The "last fugitive of Pompeii" emerges from the excavations – Naples
Instead, his skeleton is now returned, at a distance of almost 2,000 years, during the new excavations of the Regio V, in that precious casket, which never ceases to surprise, part of the construction site for securing the excavation fronts inside the ancient city , unveiled by the Great Pompeii Project.
What remains of the body of this man, devoid of head, was found at the intersection of the Vicolo delle Nozze d'Argento and the Vicolo dei Balconi . It was probably thrown back by the powerful pyroclastic flow, while the thorax appears crushed, probably by a large block of stone (perhaps a jamb) that, dragged violently by the cloud, would hit it in the upper portion .
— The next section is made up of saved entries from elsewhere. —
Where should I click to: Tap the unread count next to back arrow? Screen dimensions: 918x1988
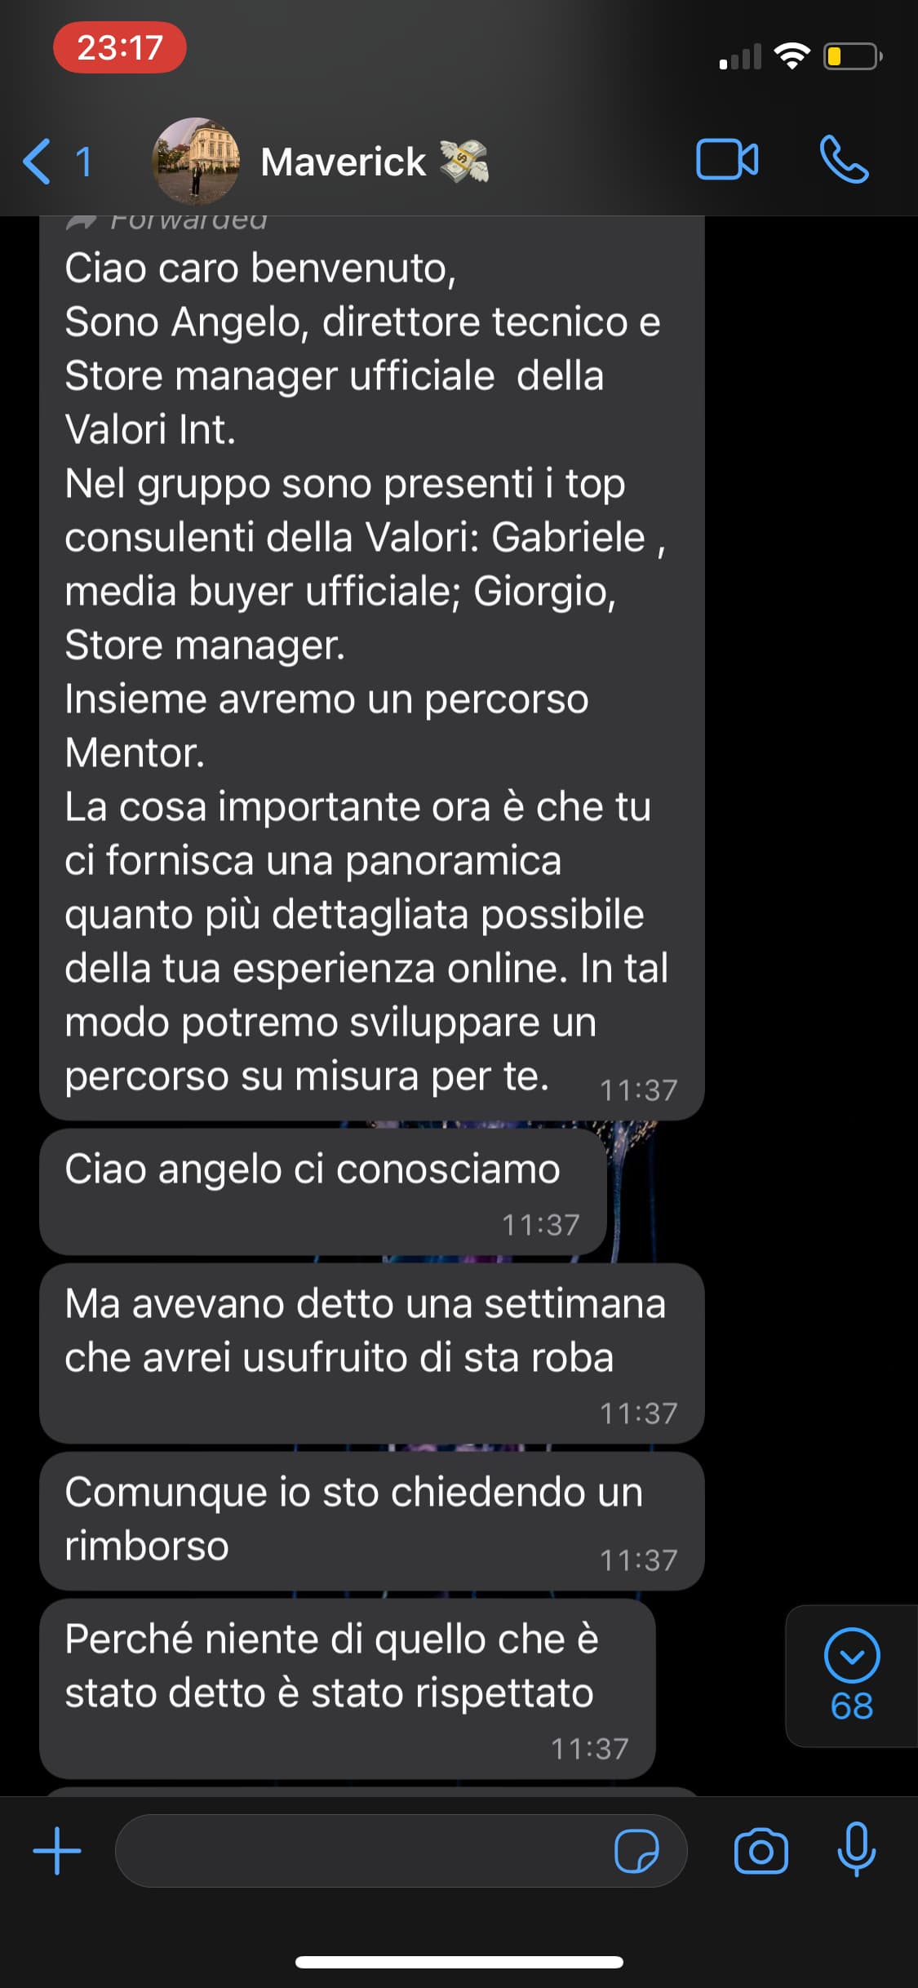[x=83, y=162]
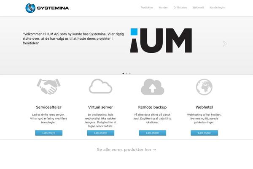Click the large IUM logo banner
Image resolution: width=253 pixels, height=169 pixels.
tap(161, 41)
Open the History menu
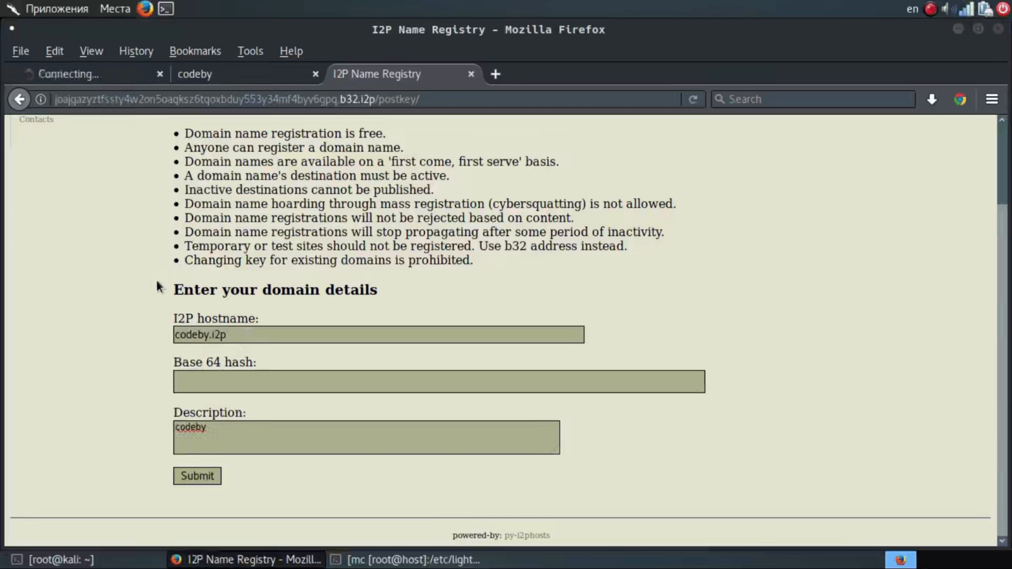The height and width of the screenshot is (569, 1012). [136, 51]
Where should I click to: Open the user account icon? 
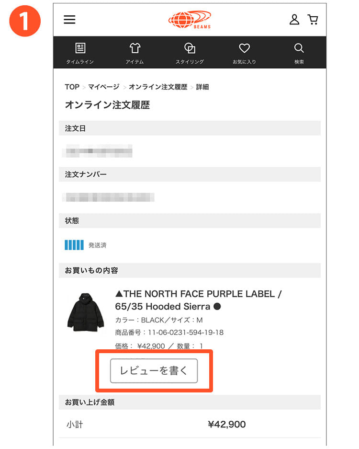(x=294, y=20)
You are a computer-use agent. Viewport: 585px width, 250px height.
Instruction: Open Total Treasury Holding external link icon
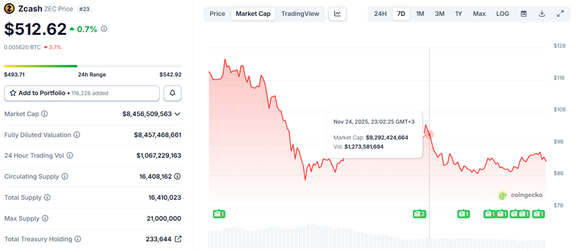[178, 239]
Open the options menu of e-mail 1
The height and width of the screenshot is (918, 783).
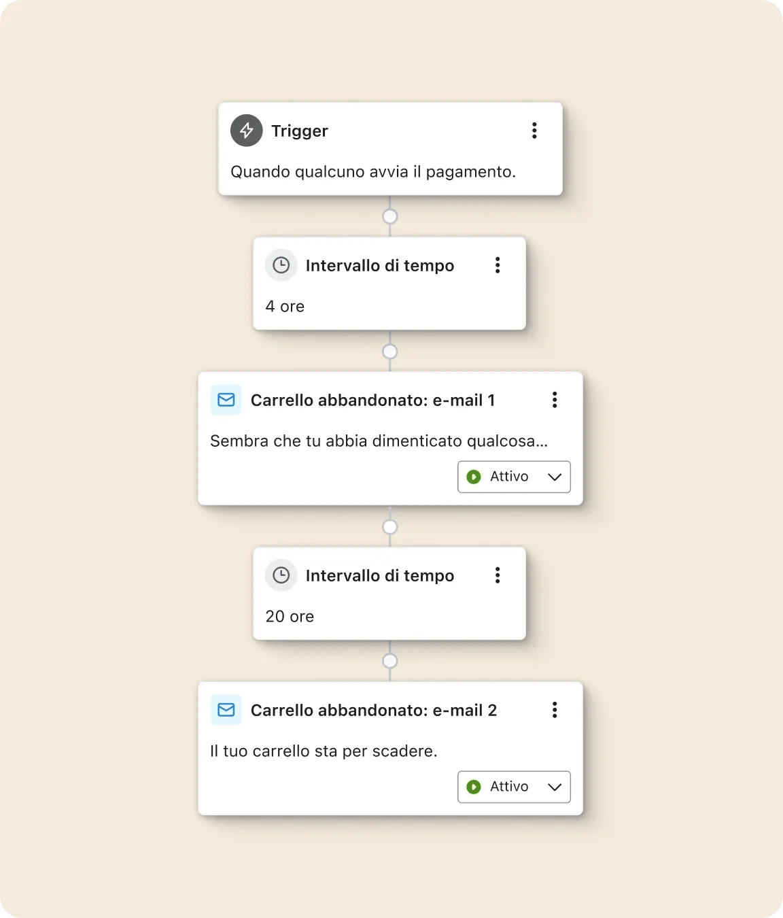(555, 400)
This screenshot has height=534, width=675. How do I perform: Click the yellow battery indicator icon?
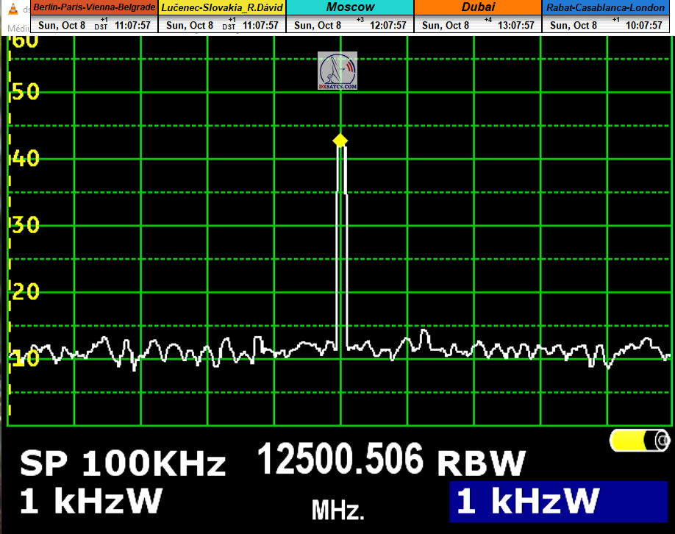coord(639,440)
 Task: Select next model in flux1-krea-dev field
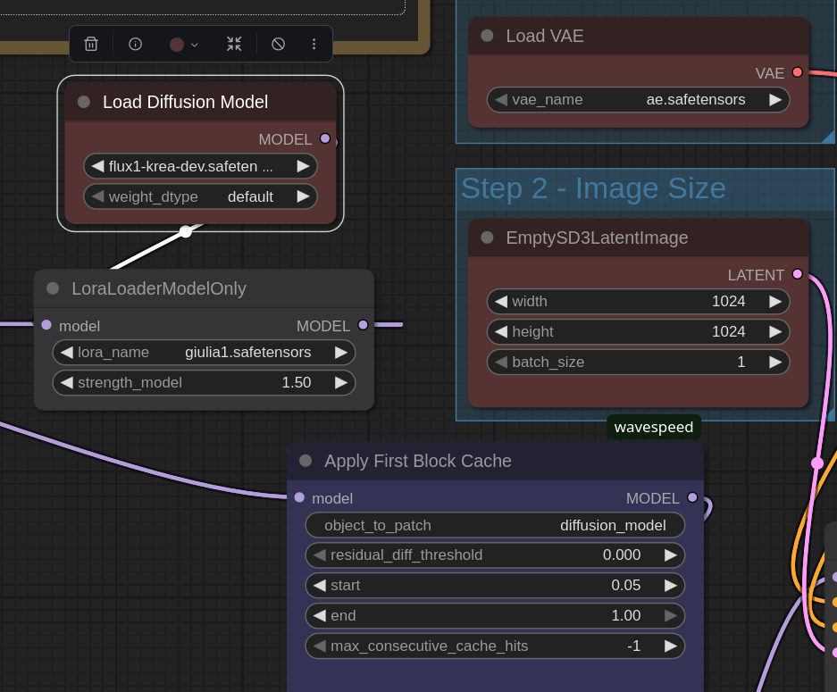coord(303,166)
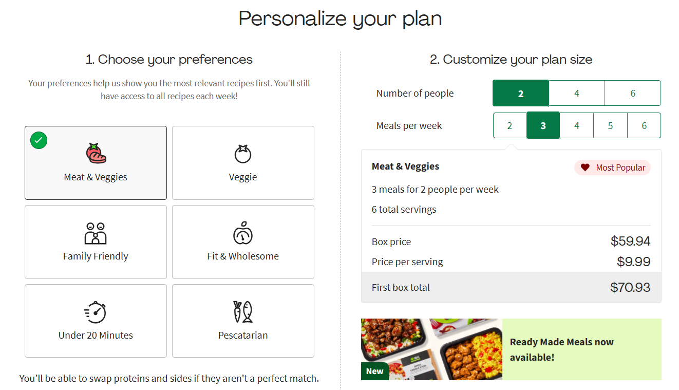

From the first observations it appears that the man, who survived the early stages of the volcanic eruption, tried to reach the alley – now invaded by the thick blanket of lapilli – in the hope of being saved. The proof is the position in which the body was found, at the level of the first floor of the adjacent building, ie above the lapilli layer.
It was here that he would have been hit by the thick and dense pyroclastic cloud that would have him thrown backwards.
The presence of injuries at the tibia level indicates that the unfortunate was suffering from a bone infection that would have caused a difficulty in walking such as to prevent him from escaping the first dramatic signs announcing the eruption. Around the skeleton are preserved, almost intact, pieces of branches, scrubland, fragments of collapse dragged by the dramatic fury of the pyroclastic flow.
"This exceptional find – explains Massimo Osanna, director general of the Pompeii Archaeological Park – refers to the similar case of a skeleton found by Amedeo Maiuri in the house of the Blacksmith and recently studied. These are the remains of a limping individual, who was also probably prevented from escaping from motor difficulties and left at the time on site. Beyond the emotional impact of these discoveries, the possibility of comparing these discoveries, comparing pathologies and lifestyles, the dynamics of escape from the eruption, but above all of investigating them with tools and professionalism that are increasingly specific and present in the field , contribute to an ever more precise account of the history and civilization of the time, which is the basis of archaeological research. "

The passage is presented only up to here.